Δευτέρα 5 Αυγούστου 2024

Identification with the body

From Eckhart Tolle’s book “A New Earth”




Apart from objects, another basic form of identification is with “my” body. Firstly, the body is male or female, and so the sense of being a man or woman takes up a significant part of most people's sense of self. Gender becomes identity. Identification with gender is encouraged at an early age, and it forces you into a role, into conditioned patterns of behavior that affect all aspects of your life, not just sexuality. It is a role many people become completely trapped in, even more so in some of the traditional societies than in Western culture where identification with gender is beginning to lessen somewhat. In some traditional cultures, the worst fate a woman can have is to be unwed or barren, and for a man to lack sexual potency and not be able to produce children. Life's fulfillment is perceived to be fulfillment of one's gender identity.

In the West, it is the physical appearance of the body that contributes greatly to the sense of who you think you are: its strength or weakness, its perceived beauty or ugliness relative to others. For many people, their sense of self worth is intimately bound up with their physical strength, good looks, fitness, and external appearance. Many feel a diminished sense of self worth because they perceive their body as ugly or imperfect.

In some cases, the mental image or concept of “my body” is a complete distortion of reality. A young woman may think of herself as overweight and therefore starve herself when in fact she is quite thin. She cannot see her body anymore. All she “sees” is the mental concept of her body, which says “I am fat” or “I will become fat.” At the root of this condition lies identification with the mind. As people have become more and more mind identified, which is the intensification of egoic dysfunction, there has also been a dramatic increase in the incidence of anorexia in recent decades. If the sufferer could look at her body without the interfering judgments of her mind or even recognize those judgments for what they are instead of believing in them – or better still, if she could feel her body from within – this would initiate her healing.

Those who are identified with their good looks, physical strength, or abilities experience suffering when those attributes begin to fade and disappear, as of course they will. Their very identity that was based on them is then threatened with collapse. In either case, ugly or beautiful, people derive a significant part of their identity, be it negative or positive, from their body. To be more precise, they derive their identity from the I thought that they erroneously attach to the mental image or concept of their body, which after all is no more than a physical form that shares the destiny of all forms impermanence and ultimately decay.
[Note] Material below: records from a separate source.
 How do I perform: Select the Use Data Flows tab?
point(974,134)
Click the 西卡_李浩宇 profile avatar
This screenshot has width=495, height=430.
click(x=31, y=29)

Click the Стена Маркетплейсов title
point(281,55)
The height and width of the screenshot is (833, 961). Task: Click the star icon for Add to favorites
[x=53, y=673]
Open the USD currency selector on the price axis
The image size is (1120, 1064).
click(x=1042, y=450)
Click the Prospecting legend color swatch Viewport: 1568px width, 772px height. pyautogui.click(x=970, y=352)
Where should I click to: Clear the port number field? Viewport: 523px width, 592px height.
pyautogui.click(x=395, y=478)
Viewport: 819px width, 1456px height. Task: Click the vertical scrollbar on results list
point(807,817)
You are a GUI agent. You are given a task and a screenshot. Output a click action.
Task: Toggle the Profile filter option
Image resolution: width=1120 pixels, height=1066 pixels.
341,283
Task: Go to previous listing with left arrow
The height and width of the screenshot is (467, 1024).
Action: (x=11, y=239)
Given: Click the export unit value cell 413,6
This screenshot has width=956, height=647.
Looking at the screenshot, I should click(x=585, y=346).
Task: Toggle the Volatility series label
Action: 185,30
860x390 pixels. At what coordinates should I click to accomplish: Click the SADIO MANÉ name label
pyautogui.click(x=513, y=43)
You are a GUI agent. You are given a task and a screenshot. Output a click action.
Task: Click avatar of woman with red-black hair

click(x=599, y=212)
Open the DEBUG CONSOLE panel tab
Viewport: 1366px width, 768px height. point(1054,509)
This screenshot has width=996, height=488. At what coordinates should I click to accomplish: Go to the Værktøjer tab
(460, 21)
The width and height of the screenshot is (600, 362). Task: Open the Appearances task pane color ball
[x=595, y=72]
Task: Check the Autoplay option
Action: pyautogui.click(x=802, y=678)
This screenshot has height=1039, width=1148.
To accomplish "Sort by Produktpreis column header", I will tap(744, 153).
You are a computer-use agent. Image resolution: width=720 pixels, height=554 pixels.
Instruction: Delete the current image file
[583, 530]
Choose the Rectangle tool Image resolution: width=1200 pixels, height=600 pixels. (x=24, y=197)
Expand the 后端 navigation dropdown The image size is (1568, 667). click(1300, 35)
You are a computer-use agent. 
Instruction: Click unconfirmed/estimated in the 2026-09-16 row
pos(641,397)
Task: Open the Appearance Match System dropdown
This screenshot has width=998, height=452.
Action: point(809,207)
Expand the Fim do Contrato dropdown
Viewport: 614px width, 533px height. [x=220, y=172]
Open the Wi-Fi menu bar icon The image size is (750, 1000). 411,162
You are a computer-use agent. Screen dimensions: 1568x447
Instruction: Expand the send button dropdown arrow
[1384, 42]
Equating the physical sense-perceived body that is destined to grow old, wither, and die with “I” always leads to suffering sooner or later. To refrain from identifying with the body doesn't mean that you neglect, despise, or no longer care for it. If it is strong, beautiful, or vigorous, you can enjoy and appreciate those attributes – while they last. You can also improve the body's condition through right nutrition and exercise. If you don't' equate the body with who you are, when beauty fades, vigor diminishes, or the body becomes incapacitated, this will not affect your sense of worth or identity in any way. In fact, as the body begins to weaken, the formless dimension, the light of consciousness, can shine more easily through the fading form.

It is not just people with good or near perfect bodies who are likely to equate it with who they are. You can just as easily identify with a “problematic” body and make the body's imperfection, illness, or disability in to your identity. You may then think and speak of yourself as a “sufferer” of this or that chronic illness or disability. You receive a great deal of attention from doctors and others who constantly confirm to you your conceptual identity as a sufferer or a patient. You then unconsciously cling to the illness because it has become the most important part of who you perceive yourself to be. It has become another thought form with which the ego can identify. Once the ego has found an identity, it does not want to let go. Amazingly but not infrequently, the ego in search of a stronger identity can and does create illnesses in order to strengthen itself through them.